L’assainissement des finances publiques s’impose désormais comme l’une des grandes priorités des autorités gabonaises. Face aux nombreuses critiques liées à la parafiscalité, le président de la République, Brice Clotaire Oligui Nguema, a annoncé une réforme structurelle visant à renforcer la transparence, améliorer la gouvernance économique et restaurer la confiance des opérateurs économiques.
Depuis plusieurs années, les entreprises dénoncent la multiplication des prélèvements parafiscaux considérés comme excessifs et parfois opaques. Ces taxes et contributions diverses, souvent perçues en dehors des circuits budgétaires classiques, sont accusées de freiner les investissements et d’alourdir considérablement les charges des entreprises nationales.
Au sommet de l’État, le ton est désormais ferme. Les autorités qualifient aujourd’hui certaines pratiques de « racket institutionnel », une expression forte qui traduit la volonté du gouvernement de mettre un terme aux dérives observées dans la gestion de certains prélèvements. Pour le Chef de l’État, cette réforme représente une étape essentielle dans la modernisation de l’administration publique et dans la construction d’un système économique plus transparent et plus équitable.

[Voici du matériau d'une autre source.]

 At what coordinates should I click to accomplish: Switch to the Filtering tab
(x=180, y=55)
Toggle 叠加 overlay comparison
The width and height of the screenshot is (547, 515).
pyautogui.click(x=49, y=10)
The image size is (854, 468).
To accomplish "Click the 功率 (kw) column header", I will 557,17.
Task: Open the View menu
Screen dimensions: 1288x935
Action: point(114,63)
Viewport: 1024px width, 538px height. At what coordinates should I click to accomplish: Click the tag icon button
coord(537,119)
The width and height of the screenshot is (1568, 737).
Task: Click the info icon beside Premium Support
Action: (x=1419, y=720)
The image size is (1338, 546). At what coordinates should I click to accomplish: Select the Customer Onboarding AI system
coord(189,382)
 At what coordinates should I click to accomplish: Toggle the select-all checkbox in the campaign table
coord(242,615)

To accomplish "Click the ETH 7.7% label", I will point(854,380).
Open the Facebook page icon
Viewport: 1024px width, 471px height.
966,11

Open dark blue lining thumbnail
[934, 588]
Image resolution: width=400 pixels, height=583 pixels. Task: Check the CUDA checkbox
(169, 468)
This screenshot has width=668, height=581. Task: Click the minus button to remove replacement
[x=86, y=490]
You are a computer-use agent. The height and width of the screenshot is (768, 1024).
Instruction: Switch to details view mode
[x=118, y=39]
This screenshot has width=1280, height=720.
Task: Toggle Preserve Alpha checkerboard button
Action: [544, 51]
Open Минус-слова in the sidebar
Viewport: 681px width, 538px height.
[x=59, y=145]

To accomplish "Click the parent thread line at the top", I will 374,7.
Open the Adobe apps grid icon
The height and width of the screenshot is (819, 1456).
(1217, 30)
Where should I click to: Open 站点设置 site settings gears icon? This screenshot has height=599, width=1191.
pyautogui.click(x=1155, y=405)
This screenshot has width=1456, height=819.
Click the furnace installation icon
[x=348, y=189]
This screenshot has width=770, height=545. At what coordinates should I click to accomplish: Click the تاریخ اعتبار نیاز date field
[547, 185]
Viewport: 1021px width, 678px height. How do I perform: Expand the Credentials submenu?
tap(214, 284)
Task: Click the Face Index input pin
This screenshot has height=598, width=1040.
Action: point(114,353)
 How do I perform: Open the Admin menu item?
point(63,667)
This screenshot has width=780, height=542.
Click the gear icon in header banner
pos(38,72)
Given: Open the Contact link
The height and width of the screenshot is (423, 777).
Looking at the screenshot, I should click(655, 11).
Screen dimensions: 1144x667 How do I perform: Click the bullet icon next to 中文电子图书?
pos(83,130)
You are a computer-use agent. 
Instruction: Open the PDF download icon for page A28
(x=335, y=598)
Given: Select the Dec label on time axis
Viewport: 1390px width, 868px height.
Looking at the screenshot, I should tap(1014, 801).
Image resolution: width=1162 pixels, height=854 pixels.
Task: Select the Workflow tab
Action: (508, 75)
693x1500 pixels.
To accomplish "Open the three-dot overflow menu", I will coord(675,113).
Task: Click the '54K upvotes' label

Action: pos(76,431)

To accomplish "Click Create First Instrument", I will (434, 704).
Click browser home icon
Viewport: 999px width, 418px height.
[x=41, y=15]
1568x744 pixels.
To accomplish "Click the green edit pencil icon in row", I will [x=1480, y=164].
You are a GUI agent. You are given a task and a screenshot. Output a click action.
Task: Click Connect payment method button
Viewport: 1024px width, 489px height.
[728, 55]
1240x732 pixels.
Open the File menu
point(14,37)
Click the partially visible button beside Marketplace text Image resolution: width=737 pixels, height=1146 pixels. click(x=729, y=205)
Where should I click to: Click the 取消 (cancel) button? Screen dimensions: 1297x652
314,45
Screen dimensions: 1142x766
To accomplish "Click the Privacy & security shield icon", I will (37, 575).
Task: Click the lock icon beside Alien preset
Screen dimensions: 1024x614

« Les Gabonais attendent qu’on appelle les choses par leur nom », a déclaré le président, réaffirmant sa détermination à engager des réformes profondes capables de répondre aux attentes du secteur privé et des citoyens.
À travers cette initiative, les autorités ambitionnent également de renforcer le contrôle budgétaire de l’État, d’améliorer la traçabilité des ressources publiques et de favoriser un climat des affaires plus attractif. L’objectif affiché est clair : réduire les charges qui pèsent sur les entreprises, encourager l’investissement et stimuler durablement l’économie nationale.
Cette réforme est accueillie avec prudence mais espoir par les acteurs économiques, qui attendent désormais des mesures concrètes et rapides. Beaucoup espèrent que cette nouvelle orientation permettra de restaurer la confiance entre l’État et le secteur privé, tout en contribuant à une meilleure compétitivité de l’économie gabonaise.